Notes of Note: Warriors’ Malaise, Antonio Brown, Stanford Women, NCAA Anti-trust Ruling
There’s trouble in paradise.
The hometown Warriors, winners of three of the last four NBA championships and with a starting lineup comprised of five all-stars, suddenly look quite vulnerable.
Golden State has lost six of its last 10 games, including yesterday’s embarrassing loss to the league’s second-worst team, the woeful Phoenix Suns.
There have been many reasons advanced for the team’s unexpected decline. I think at least four have merit.
1) Kevin Durant’s well-publicized, impending free agency has been a constant distraction and a source of discord in the Warriors’ locker room.

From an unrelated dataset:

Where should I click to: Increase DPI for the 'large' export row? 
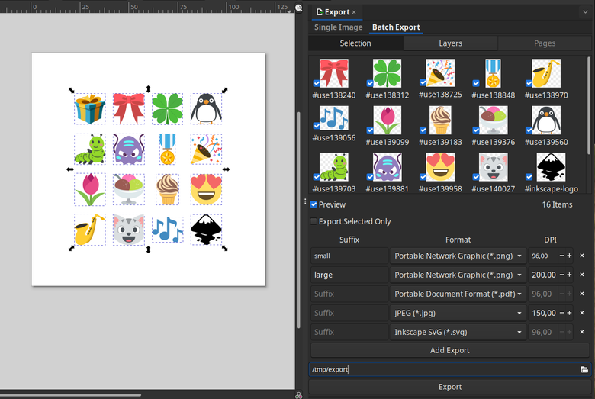click(569, 275)
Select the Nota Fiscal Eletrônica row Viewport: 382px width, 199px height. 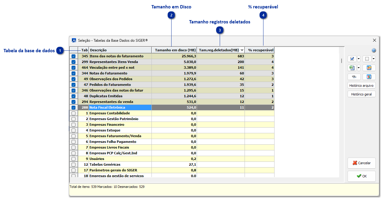pos(120,107)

2) The early season tiff between Durant and the always-explosive Draymond Green left wounds that haven’t fully healed.
3) Newcomer DeMarcus Cousins has been a bad fit with the Warriors, not quick enough for the team’s helping, stretching, defensive style and too rusty to add consistent post offense.
4) The bench isn’t nearly as productive as it used to be, given Shaun Livingston’s injury-plagued season and the absence of a good shooter from the wing.
Adding to yesterday’s woes: Coach Steve Kerr was caught on camera muttering to assistant coach Mike Brown, “I’m so tired of f***ing Draymond,” no doubt echoing the sentiments of many Warriors’ fans. And the usually unflappable Klay Thompson complained in the postgame presser about the lack of energy from the Oracle crowd.
Unless Kerr can figure out how to address the multiple cracks in the dam, the Warriors could go down in the Western finals to the James Harden/Chris Paul-led Houston Rockets, or fall in the championship series to any of the top teams in the East—Milwaukee, Boston or Philadelphia.
Antonio Arrives: New Raiders' GM Mike Mayock and head coach Jon Gruden apparently have scored a major coup in trading for Pittsburgh’s Antonio Brown, one of the three best wide receivers in the NFL (along with Houston’s DeAndre Hopkins and the Giants’ Odell Beckham Jr.). Getting Brown for third and fifth-round draft picks is a steal and will erase any bad memories of the Amari Cooper trade.
Now if they can just get someone to replace Khalil Mack…
Stanford Women Soar: Congrats to Stanford women’s basketball coach Tara VanDerveer and her team for a gutty win over No. 1 seed Oregon in the Pac-12 Championship game. Tourney MVP Alanna Smith and guards DiJonai Carrington and Kiana Williams made big play after big play to hold off the Ducks and their sensational multi-dimensional star Sabrina Ionescu. One of the most entertaining games I’ve watched in some time.
Amateurism Ruling: The long-awaited ruling from U.S. District Court Judge Claudia Wilken in the anti-trust litigation against the NCAA came down Friday night, and the plaintiff athletes were the clear winners. They didn’t get everything they wanted—basically a free market system where schools and conferences could bid for athletes without restrictions—but Wilken ruled that the NCAA could no longer limit compensation or benefits that were “related to education.”
Unfortunately, like the old Buffalo Springfield song says, when it comes to payments and benefits tethered to education, “what it is ain’t exactly clear.”
Wilken specifically mentioned computers, science equipment, musical instruments, graduate study, tutoring, and other tangible items. So expect quarterbacks at Power Five schools to soon be toting the most expensive computers money can buy, and those attending more academically oriented schools might be guaranteed graduate school scholarships.
But the mind wanders. What about awards for simply attending class, doing homework, getting a grade, declaring a specific major or graduating? Or providing athletes with transportation to get to class, like a new car?
Much needs to be sorted out here, and there will undoubtedly be appeals from the NCAA. Because as it stands now, since Wilken's decision constituted a judgment for the plaintiffs, the NCAA is liable for tens of millions of dollars in legal fees.
Ehlinger Emotes: The night before the ruling came down, Texas quarterback Sam Ehlinger boiled the situation down in a series of blasts on twitter.
Ehlinger tweeted: “Consider a full-time unpaid internship that requires 1-4 years of participation with a minimum 40-hour work week. This internship generates millions of dollars for your company, and billions of dollars for the broadcasting companies that cover your industry. Within this internship you risk your short-term and long-term health on a daily basis. You enter this internship with less than a 2% chance to advance in your industry and obtain a full-time job. Would you accept this position?
"Now consider the full-time unpaid internship as College Athletics and the full-time paid job as Professional Sports."